Langkah besar yang dilakukan sejak 2016 juga meluncurkan aplikasi kebakaran dini hutan bernama SiPongi yang bisa dilihat dalam laman Kementerian LHK. SiPongi bertujuan untuk mengantisipasi dan melakukan upaya pencegahan karhutla dengan lebih cepat sehingga bencana tersebut dapat dikurangi. Sebelumnya laporan karhutla hanya via email.
Kemudian Polri juga menyampaikan ke dunia bahwa sistem monitoring hotspots dengan program "ASAP" untuk mendukung upaya pengendalian karhutla di Indonesia.
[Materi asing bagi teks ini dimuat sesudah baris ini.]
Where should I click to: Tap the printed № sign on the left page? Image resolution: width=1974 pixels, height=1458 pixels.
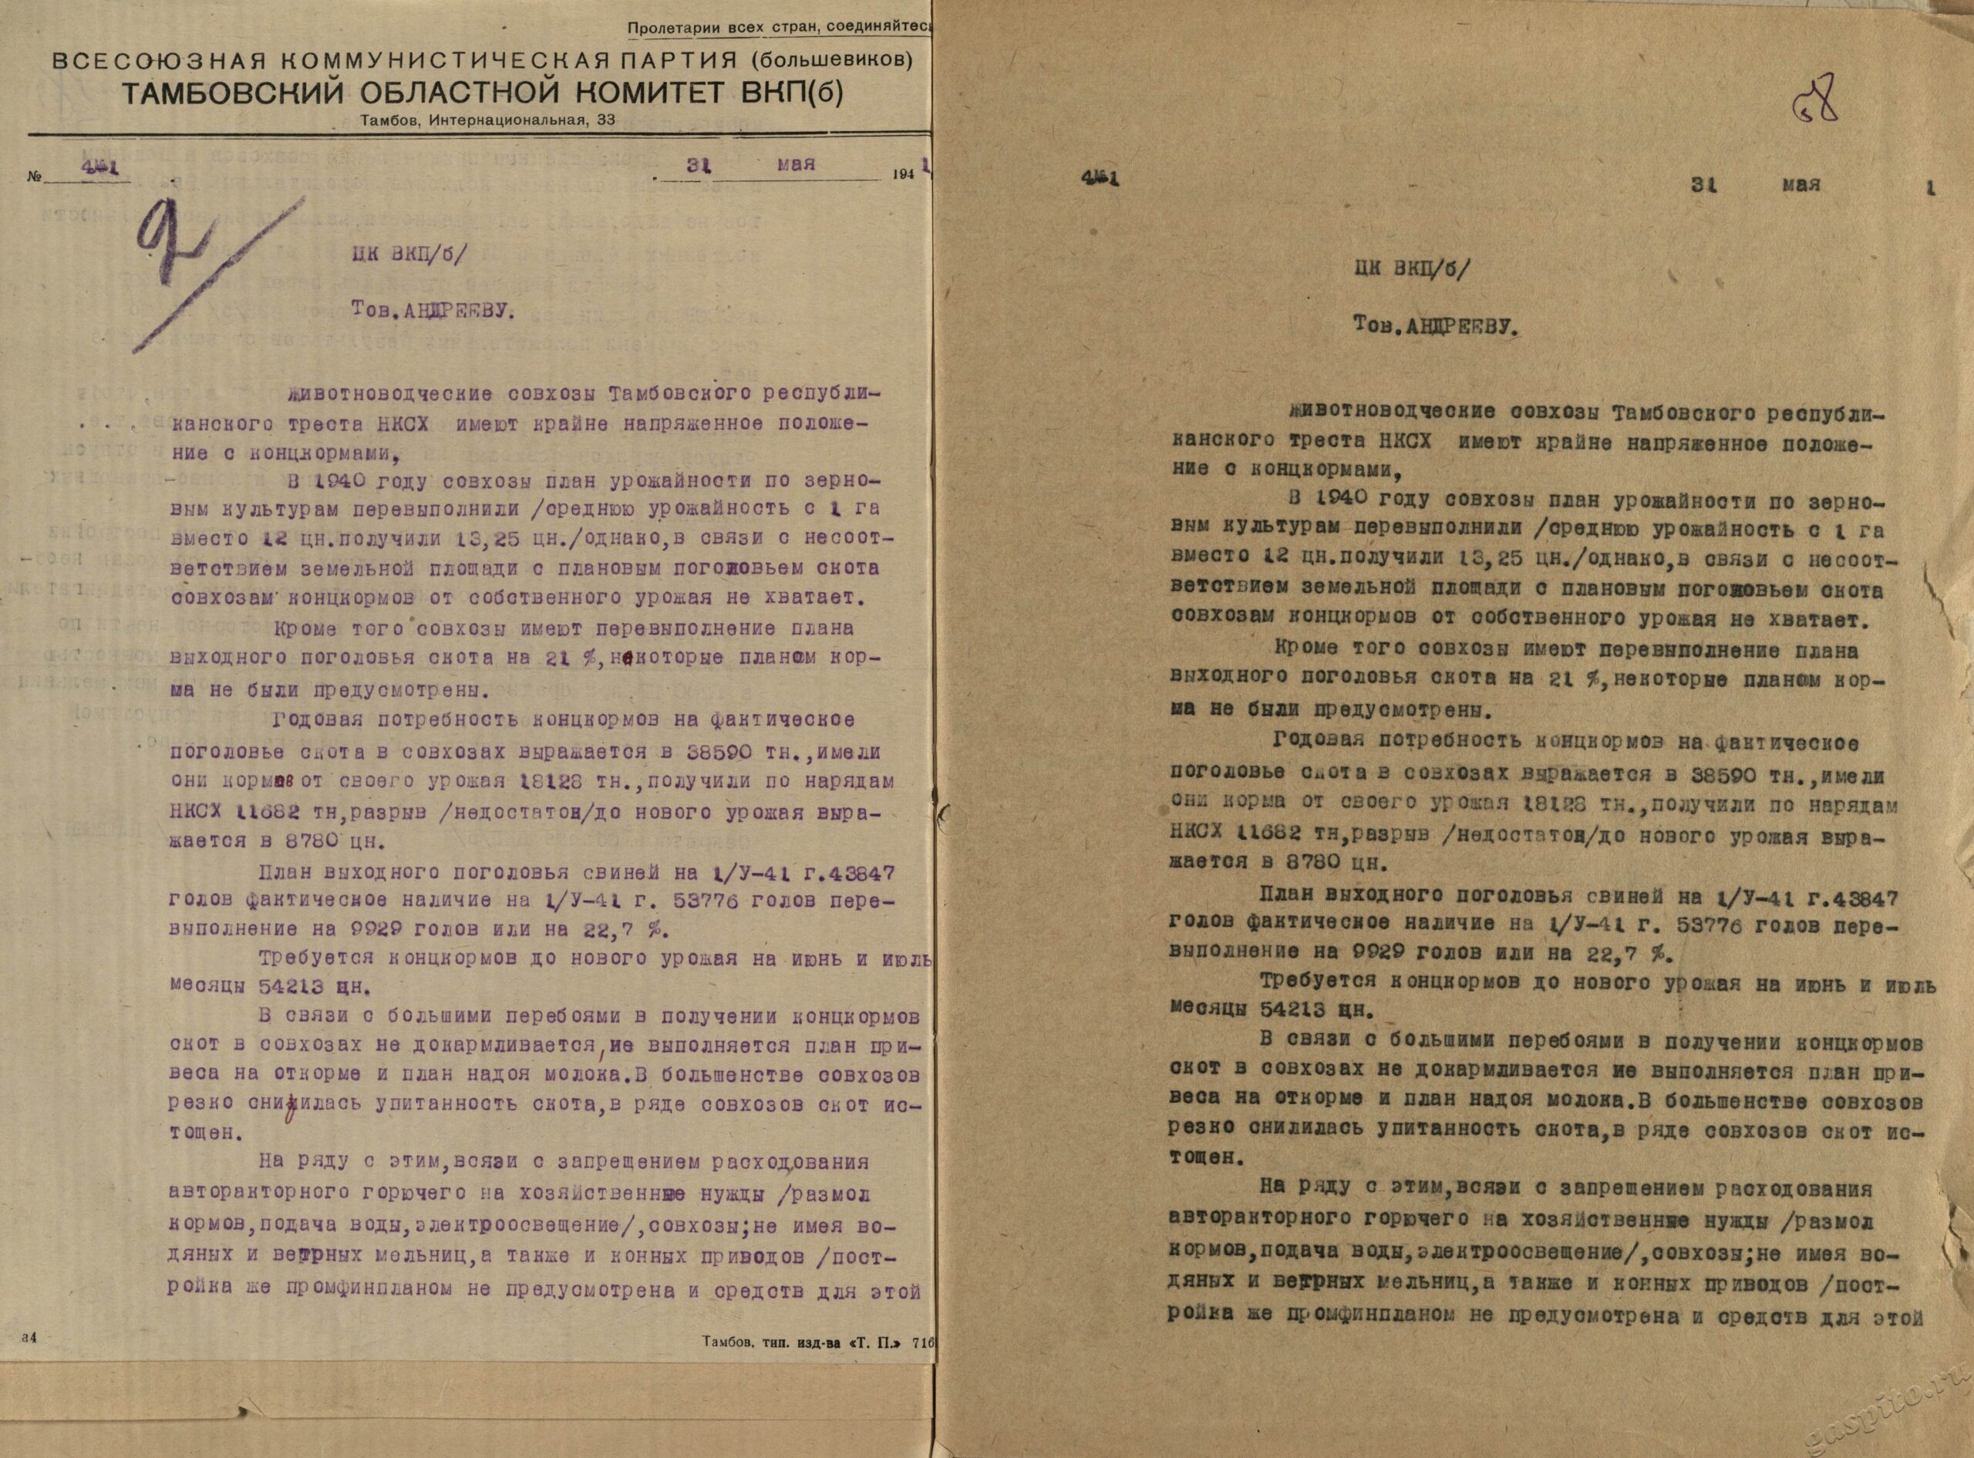pyautogui.click(x=35, y=177)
Diungkapkan Raffles, sejak 2016, Menteri LHK mengeluarkan Surat Keputusan MENLHK No. 32 tahun 2016 (SE) yang berisi setiap perusahana harus mempunyai divisi atau brigade khusus yang bertugas melakukan pencegahan dan pengendalian karhutla.
“Kementerian lain juga bergerak. Setiap tahun Presiden memberikan arahan pada gubernur, Kapolda, Pangdam, Danrem, Kapolres di setiap provinsi rawan karhutla tentang bagaimana melakukan pengendalian karhutla. Dengan demikian penanganan karhutla dilakukan secara terpadu.
Raffles Panjaitan menjelaskan, dalam 2 tahun terakhir ini ada kebijakan Menteri LHK yang ikut membuat karhutla menurun drastis. Pertama, analisis iklim dan langkah-langkah yang kegiatannya melakukan monitoring cuaca dan analisis wilayah potensi karhutla dan modifikasi cuaca.
Kedua, pengendalian terpadu, seperti pemerintah daerah melakukan deteksi dini karhutla di daerah dan segera melakukan pemadaman. Ketiga, pengelolaan landscape, sebab Indonesia banyak sumber mineral dan gambut.
Raffles juga menyinggung peran dan jasa besar Prof Johann Goldammer, Direktur Global Fire Monitoring Center (GFMC) dalam ikut membantu Indonesia mengendalikan karhutla. Banyak hasil riset dan saran dari Goldammer yang menginspirasi Indonesia untuk menangani masalah karhutla lebih baik.
Goldammer mendapat Penghargaan Bintang Jasa Utama dari Presiden Joko Widodo yang diserahkan Wakil Menteri Lingkungan Hidup dan Kehutanan Alue Dohong dalam rangkaian acara di Paviliun Indonesia pada COP 26 Climate Change Conference, 4 November 2021.